___ Available records ___

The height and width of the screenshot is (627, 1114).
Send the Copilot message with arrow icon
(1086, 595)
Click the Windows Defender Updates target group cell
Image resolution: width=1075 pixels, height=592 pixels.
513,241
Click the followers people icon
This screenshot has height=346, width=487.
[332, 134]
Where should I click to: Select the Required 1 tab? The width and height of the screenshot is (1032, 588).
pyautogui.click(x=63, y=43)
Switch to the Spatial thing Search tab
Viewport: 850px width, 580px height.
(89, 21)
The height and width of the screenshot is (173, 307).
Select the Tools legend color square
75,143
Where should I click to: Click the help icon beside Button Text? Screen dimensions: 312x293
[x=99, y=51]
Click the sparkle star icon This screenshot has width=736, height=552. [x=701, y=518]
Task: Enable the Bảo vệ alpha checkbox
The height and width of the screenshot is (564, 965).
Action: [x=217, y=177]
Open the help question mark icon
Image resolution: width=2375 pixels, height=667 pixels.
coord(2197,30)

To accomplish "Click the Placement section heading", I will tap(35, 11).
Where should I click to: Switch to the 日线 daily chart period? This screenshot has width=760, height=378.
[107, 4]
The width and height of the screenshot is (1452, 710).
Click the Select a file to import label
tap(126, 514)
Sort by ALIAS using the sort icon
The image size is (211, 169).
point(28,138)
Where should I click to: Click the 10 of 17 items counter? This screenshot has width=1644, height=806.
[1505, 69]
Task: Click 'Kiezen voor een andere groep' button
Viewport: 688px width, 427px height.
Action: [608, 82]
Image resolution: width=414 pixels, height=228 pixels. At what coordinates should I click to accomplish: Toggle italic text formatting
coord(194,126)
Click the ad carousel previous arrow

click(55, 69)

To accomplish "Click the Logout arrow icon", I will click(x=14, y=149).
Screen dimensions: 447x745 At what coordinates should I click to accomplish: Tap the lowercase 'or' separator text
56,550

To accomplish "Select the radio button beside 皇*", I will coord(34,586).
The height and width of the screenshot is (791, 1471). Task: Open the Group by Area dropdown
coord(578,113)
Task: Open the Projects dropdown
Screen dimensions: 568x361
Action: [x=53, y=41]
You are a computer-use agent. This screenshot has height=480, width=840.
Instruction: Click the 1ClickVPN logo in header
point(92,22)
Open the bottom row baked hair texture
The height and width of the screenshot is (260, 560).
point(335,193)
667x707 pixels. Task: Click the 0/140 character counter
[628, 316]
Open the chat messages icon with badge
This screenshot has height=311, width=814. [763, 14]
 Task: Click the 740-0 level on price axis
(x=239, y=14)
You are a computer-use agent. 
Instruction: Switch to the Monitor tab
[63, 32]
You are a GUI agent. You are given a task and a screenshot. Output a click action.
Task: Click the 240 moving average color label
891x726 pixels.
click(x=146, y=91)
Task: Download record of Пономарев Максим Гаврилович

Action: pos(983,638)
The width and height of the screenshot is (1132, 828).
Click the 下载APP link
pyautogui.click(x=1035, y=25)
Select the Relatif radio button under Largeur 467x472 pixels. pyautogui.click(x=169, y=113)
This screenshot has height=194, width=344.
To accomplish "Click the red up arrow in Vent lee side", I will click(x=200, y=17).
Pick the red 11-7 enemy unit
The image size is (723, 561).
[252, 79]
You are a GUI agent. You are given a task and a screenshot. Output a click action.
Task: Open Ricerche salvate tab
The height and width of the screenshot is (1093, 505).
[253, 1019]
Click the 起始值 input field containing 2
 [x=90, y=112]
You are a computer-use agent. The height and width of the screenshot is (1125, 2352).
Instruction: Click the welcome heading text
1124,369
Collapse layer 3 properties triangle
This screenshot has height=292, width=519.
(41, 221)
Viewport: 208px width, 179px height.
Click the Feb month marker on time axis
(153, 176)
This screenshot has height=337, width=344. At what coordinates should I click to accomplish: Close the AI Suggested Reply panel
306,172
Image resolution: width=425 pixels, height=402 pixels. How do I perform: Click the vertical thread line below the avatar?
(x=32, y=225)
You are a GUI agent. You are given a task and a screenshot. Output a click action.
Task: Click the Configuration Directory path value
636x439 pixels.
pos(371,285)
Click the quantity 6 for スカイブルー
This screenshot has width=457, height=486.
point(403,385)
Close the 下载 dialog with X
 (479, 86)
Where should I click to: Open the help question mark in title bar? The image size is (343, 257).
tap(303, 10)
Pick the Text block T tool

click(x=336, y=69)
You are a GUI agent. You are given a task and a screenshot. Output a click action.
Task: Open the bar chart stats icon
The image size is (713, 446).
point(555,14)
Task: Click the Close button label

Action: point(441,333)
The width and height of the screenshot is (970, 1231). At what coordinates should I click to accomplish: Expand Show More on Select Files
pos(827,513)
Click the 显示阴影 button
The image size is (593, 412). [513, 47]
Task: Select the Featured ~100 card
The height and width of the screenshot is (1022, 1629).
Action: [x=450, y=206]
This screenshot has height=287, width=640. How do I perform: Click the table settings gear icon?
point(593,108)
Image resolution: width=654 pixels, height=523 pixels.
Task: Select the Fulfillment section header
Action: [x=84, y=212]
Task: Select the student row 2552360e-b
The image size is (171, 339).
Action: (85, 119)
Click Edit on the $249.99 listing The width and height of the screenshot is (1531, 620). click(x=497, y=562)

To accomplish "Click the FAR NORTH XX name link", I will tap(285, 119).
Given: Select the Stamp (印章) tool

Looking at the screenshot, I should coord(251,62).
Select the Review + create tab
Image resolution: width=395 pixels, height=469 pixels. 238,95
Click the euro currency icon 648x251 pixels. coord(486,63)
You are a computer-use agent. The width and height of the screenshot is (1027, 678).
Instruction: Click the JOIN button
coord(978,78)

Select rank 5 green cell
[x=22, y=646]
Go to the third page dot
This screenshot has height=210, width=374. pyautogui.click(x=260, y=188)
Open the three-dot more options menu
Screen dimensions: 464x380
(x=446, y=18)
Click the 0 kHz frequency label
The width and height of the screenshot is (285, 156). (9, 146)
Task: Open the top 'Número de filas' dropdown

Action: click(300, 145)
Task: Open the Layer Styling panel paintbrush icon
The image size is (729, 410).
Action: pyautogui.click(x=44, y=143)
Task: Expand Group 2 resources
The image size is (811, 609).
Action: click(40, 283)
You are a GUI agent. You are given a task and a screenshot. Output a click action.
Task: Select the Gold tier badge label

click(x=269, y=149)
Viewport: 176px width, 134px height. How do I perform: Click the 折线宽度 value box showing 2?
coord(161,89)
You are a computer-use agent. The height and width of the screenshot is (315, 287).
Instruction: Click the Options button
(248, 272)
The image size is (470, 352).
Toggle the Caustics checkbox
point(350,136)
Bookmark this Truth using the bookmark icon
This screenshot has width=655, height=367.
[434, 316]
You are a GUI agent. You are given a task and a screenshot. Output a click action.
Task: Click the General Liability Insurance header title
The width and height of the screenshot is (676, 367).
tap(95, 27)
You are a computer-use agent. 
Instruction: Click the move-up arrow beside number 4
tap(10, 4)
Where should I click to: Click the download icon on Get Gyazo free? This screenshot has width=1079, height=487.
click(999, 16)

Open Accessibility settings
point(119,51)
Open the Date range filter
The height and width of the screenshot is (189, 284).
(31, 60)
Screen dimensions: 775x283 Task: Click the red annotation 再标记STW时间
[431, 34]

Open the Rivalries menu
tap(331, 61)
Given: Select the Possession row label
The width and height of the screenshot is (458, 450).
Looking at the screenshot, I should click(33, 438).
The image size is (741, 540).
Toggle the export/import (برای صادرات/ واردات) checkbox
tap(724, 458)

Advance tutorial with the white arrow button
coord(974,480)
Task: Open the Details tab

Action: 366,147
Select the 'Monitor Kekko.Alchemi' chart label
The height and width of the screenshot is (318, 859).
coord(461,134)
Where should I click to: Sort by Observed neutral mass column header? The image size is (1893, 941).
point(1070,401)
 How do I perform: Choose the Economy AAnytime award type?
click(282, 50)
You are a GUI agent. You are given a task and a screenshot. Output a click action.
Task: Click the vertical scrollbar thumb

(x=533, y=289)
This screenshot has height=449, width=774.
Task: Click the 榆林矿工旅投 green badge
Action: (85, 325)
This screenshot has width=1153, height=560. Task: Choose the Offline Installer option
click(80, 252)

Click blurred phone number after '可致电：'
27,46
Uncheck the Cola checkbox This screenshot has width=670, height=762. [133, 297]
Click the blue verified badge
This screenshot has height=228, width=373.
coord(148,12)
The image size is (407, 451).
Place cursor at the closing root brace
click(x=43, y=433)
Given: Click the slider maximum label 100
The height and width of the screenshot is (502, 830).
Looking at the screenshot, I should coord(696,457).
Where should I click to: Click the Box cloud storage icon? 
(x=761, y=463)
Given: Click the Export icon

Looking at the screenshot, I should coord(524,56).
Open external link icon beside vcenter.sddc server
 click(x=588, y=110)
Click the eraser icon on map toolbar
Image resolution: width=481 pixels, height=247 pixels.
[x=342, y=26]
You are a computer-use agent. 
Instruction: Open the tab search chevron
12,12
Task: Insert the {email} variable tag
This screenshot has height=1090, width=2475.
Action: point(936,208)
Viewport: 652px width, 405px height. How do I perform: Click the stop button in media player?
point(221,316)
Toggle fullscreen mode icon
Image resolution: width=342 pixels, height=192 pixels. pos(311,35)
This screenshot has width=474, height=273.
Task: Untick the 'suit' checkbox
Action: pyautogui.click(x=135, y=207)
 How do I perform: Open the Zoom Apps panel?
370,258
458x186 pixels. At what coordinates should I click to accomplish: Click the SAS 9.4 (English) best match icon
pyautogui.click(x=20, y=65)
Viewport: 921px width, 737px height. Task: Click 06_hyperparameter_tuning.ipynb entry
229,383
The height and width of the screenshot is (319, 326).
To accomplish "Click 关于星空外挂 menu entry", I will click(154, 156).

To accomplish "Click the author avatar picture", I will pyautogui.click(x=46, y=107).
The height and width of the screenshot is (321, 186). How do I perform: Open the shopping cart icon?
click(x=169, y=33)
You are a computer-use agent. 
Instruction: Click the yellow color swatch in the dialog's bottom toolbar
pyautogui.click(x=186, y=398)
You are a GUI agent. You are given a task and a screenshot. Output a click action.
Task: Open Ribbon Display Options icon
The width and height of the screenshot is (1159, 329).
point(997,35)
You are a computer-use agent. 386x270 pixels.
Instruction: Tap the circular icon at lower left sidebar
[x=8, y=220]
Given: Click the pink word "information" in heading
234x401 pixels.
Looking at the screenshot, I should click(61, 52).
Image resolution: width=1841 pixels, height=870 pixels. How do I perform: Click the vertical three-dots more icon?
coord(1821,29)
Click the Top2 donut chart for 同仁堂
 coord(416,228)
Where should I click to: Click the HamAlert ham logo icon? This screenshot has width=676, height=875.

___

• **Task**
Out of the data above, transcribe exactly and only the lines starting with the line that has "Click the Windows" and going on through the line that has "Task: Enable the Bảo vệ alpha checkbox", both included.

• **Task solution**
Click the Windows Defender Updates target group cell
Image resolution: width=1075 pixels, height=592 pixels.
513,241
Click the followers people icon
This screenshot has height=346, width=487.
[332, 134]
Where should I click to: Select the Required 1 tab? The width and height of the screenshot is (1032, 588).
pyautogui.click(x=63, y=43)
Switch to the Spatial thing Search tab
Viewport: 850px width, 580px height.
(89, 21)
The height and width of the screenshot is (173, 307).
Select the Tools legend color square
75,143
Where should I click to: Click the help icon beside Button Text? Screen dimensions: 312x293
[x=99, y=51]
Click the sparkle star icon This screenshot has width=736, height=552. [x=701, y=518]
Task: Enable the Bảo vệ alpha checkbox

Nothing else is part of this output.